Sunday, April 17, 2011

Day 38: My Parents

I do not wish to be disrespectful towards my parents, but I have to do a post about them. My childhood obviously plays a huge part in who I am today. And I like the person I am, finally, and Andrew loves me. So I have to “thank” my parents for certain things that contributed to my life. I want to try to find silver lining and put a positive spin on things…

My parents fought a lot. Heck, they STILL fight a lot. It’s just what they do. It was tough to watch growing up, and I admit there were nights I’d lay in bed listening and I’d cry and cry. Everything was intense and name-calling was brutal. I eventually learned that while everyone’s parents fought, not everyone’s parents fought the way MY parents did. I was jealous. I was jealous of normal family dinners and family vacations and just a mostly loving environment. The good thing that ended up coming out of that is that, while I didn’t have parents to look up to with regards to how a marriage should be, I did have an example of what NOT to do. I knew I didn’t want to be like that with my husband, and I know Andrew will agree with me when I say we are NOT like that. I have never yelled at him, and he has never yelled at me. We argue, of course: we’re human. But we don’t raise our voices to each other and we don’t lash out with words to hurt each other. When we do have a disagreement, we work really hard to communicate our feelings and thoughts so we can resolve it as quickly as we can. We get better and better, it’s something we will always work at and we are proud of how well we do.

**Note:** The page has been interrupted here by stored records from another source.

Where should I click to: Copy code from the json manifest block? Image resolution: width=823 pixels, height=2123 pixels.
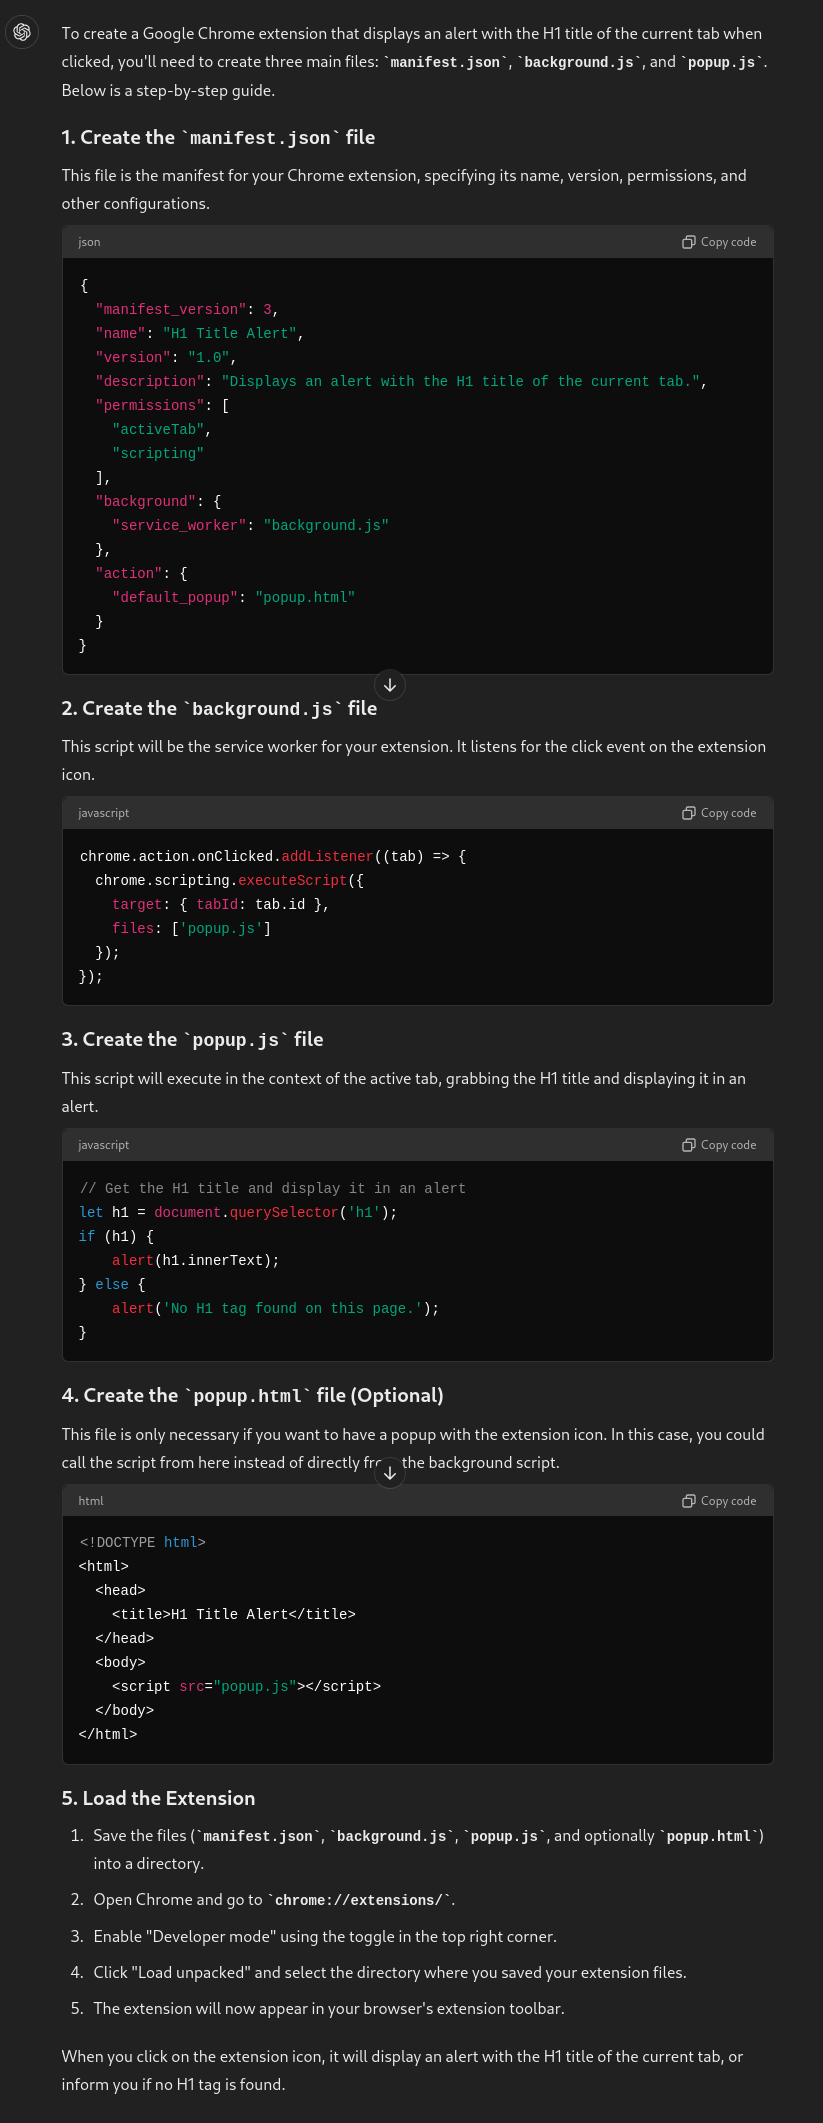[x=719, y=242]
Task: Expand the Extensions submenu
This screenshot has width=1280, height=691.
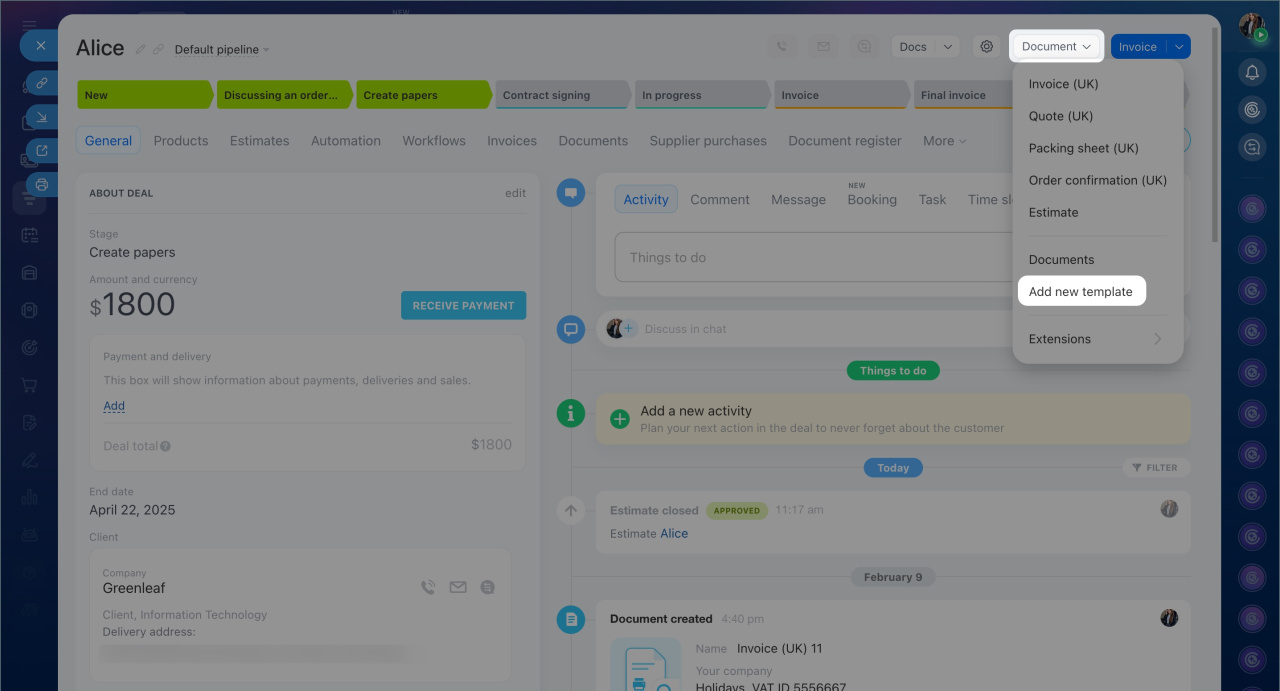Action: (x=1096, y=339)
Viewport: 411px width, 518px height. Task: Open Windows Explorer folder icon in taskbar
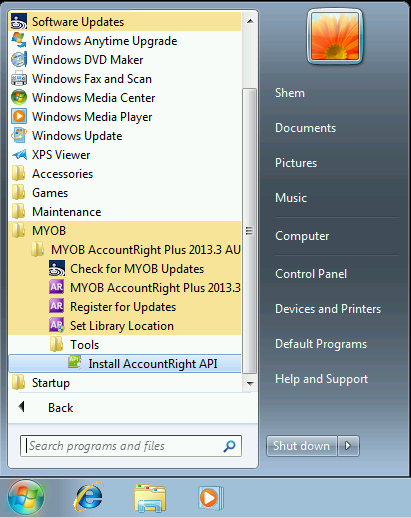tap(150, 498)
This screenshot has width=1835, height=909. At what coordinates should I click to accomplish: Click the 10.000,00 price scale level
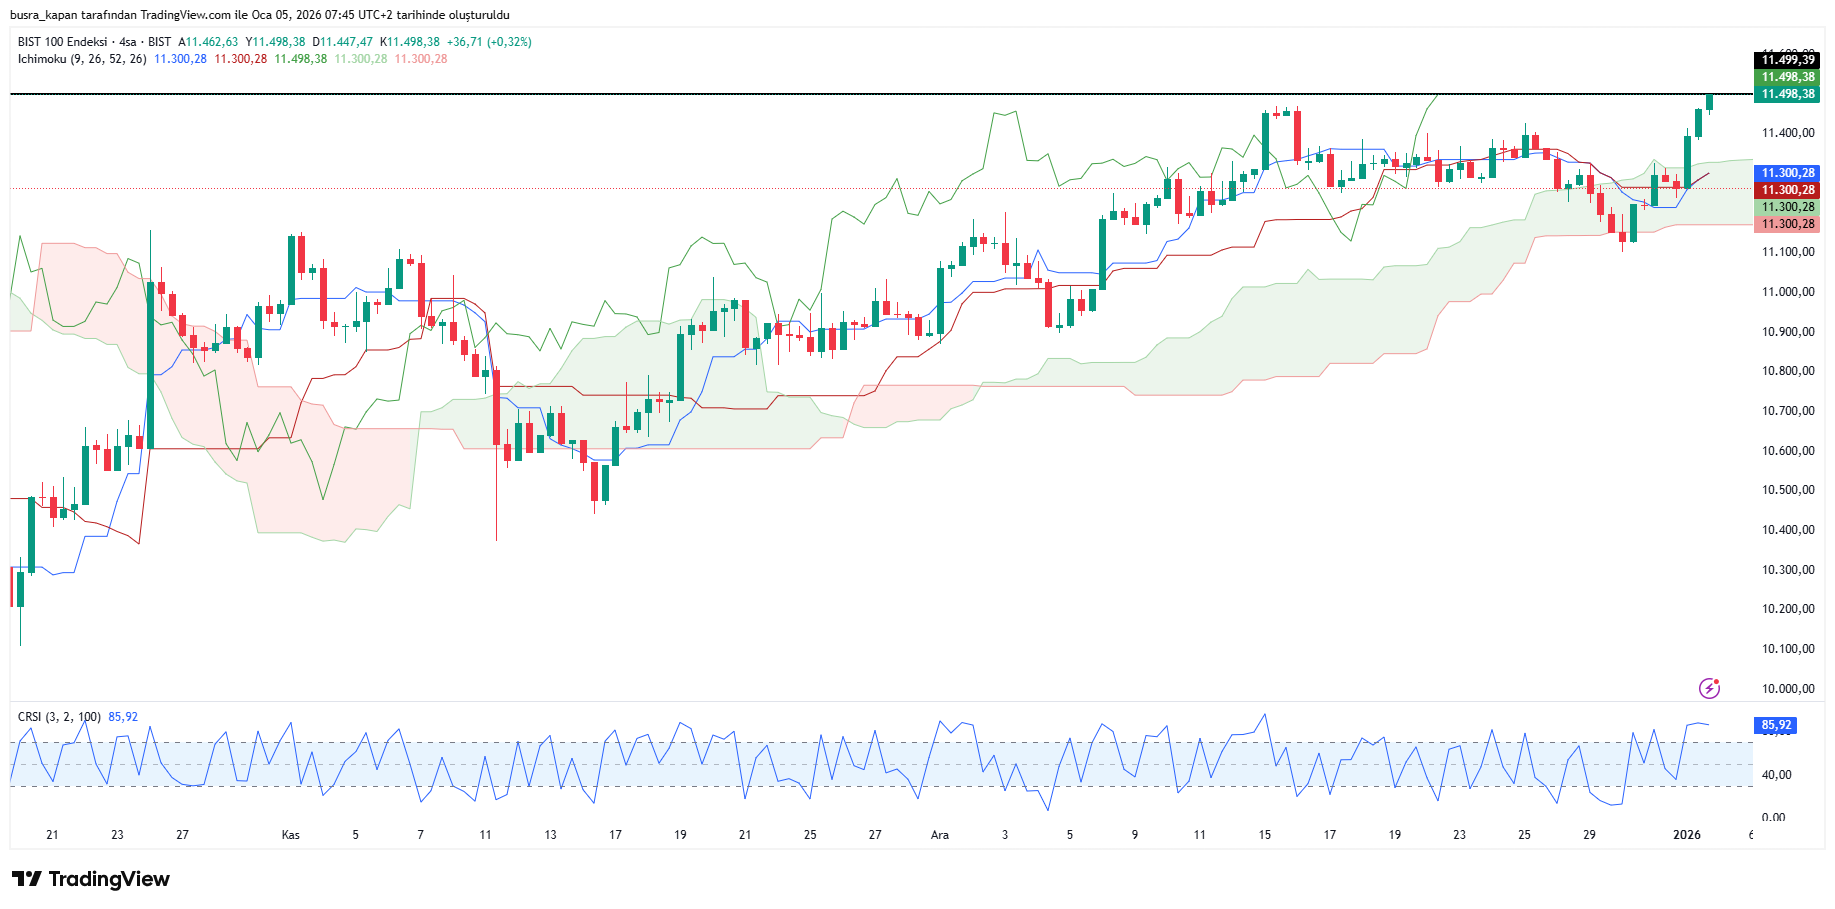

I also hope to learn how to treat my kids from the way I WASN’T treated. When my mother and I fought, we would do the silent treatment thing until we slowly started talking again and moved on acting like nothing happened. This is not the way to handle a disagreement, and I hope to always remember those times when my kids get upset with me. I want to talk things through with them and let them know through it all that I love them so much. That is my goal, and I feel strongly enough about it that I feel I’ll be alright.

I love my parents and want only good things for them, and I hope that they both know that. Good or bad, they are my parents. They played a part in making me who I am today, like I’ve said, and so I thank them for that. They obviously weren’t perfect, but I suppose they did the best that they knew how to do in the circumstances.